TEXT:
"""

They ain't never gonna find a cure for AIDS! There's no money in a cure. They'll give you a treatment. That's how drug dealers work, they get you on the come back.

Hmm...Yeah.

Well, when Enron, WorldCom and ESPECIALLY arthur anderson took a look at their balance sheets and their desires for profit, all the people who were affected by their deceitful schemes were merely numbers on a page. I suspect that the numbers on the page were more real to them than any person.

Nothing left between man and man than cash payment.

Personal worth reduced to exchange value.

I don't know that much about communism. I decided to read the Communist Manifesto, because I realized that the history of the 20th century has been incredibly affected by communism and I am woefully ignorant about it.

It's not very long, and I haven't gotten very far into it. I may have more to say about it later.

But..My initial response to this is that we ought to give more value to non-tangible commodities. "Soft Money" as they sometimes call it.

I had the same problem when I was working in video conferencing. How do you measure the return on investment for quick communication? Everyone looked at how much it cost to upgrade communications equipment, but few people would believe that if you made it easier to talk and have meetings, that the company would be more efficient and more profitable.

It seems simple.

It also seems simple that relationships between people are of value. That honesty and diligence and dedication result in greater profitability seems basic.

I wonder if Arthur Anderson had an algorithm to track the value of the company's honesty assets?



posted by Murphy 7/06/2002

Friday, July 05, 2002

Test
posted by Murphy 7/05/2002

There is even more to this pledge of allegiance thing. I have some special experience with pledging that most Americans do not have.

I have never been to a public school, my first experience with school was in a Baptist Christian School, called Accelerated Christian Education, or ACE. It’s now known as School of Tomorrow.

Anyway, the designer of this curriculum, Dr. Howard, was nothing if not patriotic. His prescription for model ACE schools was uniforms. Of course, his recommendation was red white and blue uniforms. Girl wore skirts and boys wore ties. The ties were a lovely blue background, with a repeating pattern on them.

The emblem of this pattern was extremely symbolic. There was an open Bible, with the American flag and the Christian flag making an X over it. Then, an American Eagle stood above these crossed flags, in the middle.

Being a girl, I did not have to wear this tie.

BUT! Pledging to the American flag was a required part of our daily routine. But in this highly regimented, quasi-militaristic environment, one pledge was not enough.

Did you forget that Christian flag?

There was a pledge to IT, to. Here it is:


I pledge allegiance to the Christian Flag and to the Savior for whose Kingdom it stands. One Savior, crucified, risen, and coming again with life and liberty to all who believe.


Pretty neat, huh? We got to say that one, too.

BUT THAT’S NOT ALL! There was another pledge, to the Bible. Here it is:


I pledge allegiance to the Bible, God's Holy Word, I will make it a lamp unto my feet and a light unto my path and will hide its words in my heart that I might not sin against God.

"""

(Data listing)
"""

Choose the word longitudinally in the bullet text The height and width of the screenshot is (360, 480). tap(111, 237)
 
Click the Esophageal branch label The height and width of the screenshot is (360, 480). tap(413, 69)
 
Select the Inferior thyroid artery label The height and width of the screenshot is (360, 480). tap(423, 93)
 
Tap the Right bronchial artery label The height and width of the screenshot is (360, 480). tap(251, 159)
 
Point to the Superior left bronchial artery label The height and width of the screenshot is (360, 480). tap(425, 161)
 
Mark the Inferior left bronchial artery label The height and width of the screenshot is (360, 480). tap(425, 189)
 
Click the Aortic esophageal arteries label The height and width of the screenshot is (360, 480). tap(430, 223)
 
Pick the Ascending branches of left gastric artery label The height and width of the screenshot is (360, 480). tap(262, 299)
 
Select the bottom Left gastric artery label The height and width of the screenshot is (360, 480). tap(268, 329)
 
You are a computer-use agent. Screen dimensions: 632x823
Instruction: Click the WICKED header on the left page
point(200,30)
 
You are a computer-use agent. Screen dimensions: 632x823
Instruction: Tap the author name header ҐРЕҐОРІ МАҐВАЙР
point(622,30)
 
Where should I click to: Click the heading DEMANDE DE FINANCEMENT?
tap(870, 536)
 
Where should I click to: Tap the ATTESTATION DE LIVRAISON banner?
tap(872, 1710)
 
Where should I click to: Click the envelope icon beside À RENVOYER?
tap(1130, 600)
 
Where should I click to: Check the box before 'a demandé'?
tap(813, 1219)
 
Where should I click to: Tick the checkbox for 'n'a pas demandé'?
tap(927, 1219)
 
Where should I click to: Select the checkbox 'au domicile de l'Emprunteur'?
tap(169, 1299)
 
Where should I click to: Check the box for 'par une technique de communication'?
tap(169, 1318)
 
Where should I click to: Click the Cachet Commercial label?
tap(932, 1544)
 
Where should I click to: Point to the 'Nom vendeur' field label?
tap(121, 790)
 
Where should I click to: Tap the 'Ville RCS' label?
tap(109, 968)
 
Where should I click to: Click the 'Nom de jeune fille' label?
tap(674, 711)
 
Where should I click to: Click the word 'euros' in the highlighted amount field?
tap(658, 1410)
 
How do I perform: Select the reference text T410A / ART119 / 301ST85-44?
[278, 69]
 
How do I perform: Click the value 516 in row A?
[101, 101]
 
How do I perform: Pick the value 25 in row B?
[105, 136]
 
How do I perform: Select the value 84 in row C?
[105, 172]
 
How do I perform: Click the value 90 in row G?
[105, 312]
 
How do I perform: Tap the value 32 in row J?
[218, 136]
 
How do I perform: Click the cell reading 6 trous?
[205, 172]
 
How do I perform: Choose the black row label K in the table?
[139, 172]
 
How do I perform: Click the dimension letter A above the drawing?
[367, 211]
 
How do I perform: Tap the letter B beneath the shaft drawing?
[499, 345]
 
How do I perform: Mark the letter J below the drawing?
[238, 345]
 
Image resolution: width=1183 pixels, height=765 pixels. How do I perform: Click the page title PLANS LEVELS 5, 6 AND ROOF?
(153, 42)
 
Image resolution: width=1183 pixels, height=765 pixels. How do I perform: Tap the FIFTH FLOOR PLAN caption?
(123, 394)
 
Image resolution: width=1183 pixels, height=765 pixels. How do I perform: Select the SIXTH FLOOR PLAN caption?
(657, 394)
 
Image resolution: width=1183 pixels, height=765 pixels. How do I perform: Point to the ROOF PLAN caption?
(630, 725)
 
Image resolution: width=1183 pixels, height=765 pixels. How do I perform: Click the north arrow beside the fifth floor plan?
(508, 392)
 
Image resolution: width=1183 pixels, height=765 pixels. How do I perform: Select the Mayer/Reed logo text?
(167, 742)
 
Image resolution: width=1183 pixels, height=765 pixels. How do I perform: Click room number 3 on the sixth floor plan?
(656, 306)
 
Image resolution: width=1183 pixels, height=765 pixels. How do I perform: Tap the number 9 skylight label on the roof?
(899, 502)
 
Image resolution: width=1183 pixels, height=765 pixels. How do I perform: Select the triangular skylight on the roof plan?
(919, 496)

"""

WHAT TO WORK ON:
[1] Please return everything in the blog post from "Hmm...Yeah." down to "sometimes call it.", word for word.
[2] Based on the blog post, mark each statement yes or no, and quote the words that decide it: (a) The writer attended a public school. (b) Accelerated Christian Education is now called School of Tomorrow. (c) In the model ACE schools, boys wore ties.
[3] According to the blog post, what field was the writer working in when facing the same problem of measuring return on investment?

ANSWERS BY TASK:
[1]
Hmm...Yeah.

Well, when Enron, WorldCom and ESPECIALLY arthur anderson took a look at their balance sheets and their desires for profit, all the people who were affected by their deceitful schemes were merely numbers on a page. I suspect that the numbers on the page were more real to them than any person.

Nothing left between man and man than cash payment.

Personal worth reduced to exchange value.

I don't know that much about communism. I decided to read the Communist Manifesto, because I realized that the history of the 20th century has been incredibly affected by communism and I am woefully ignorant about it.

It's not very long, and I haven't gotten very far into it. I may have more to say about it later.

But..My initial response to this is that we ought to give more value to non-tangible commodities. "Soft Money" as they sometimes call it.

[2]
(a) No: "I have never been to a public school"
(b) Yes: "It’s now known as School of Tomorrow."
(c) Yes: "Girl wore skirts and boys wore ties."

[3] Video conferencing.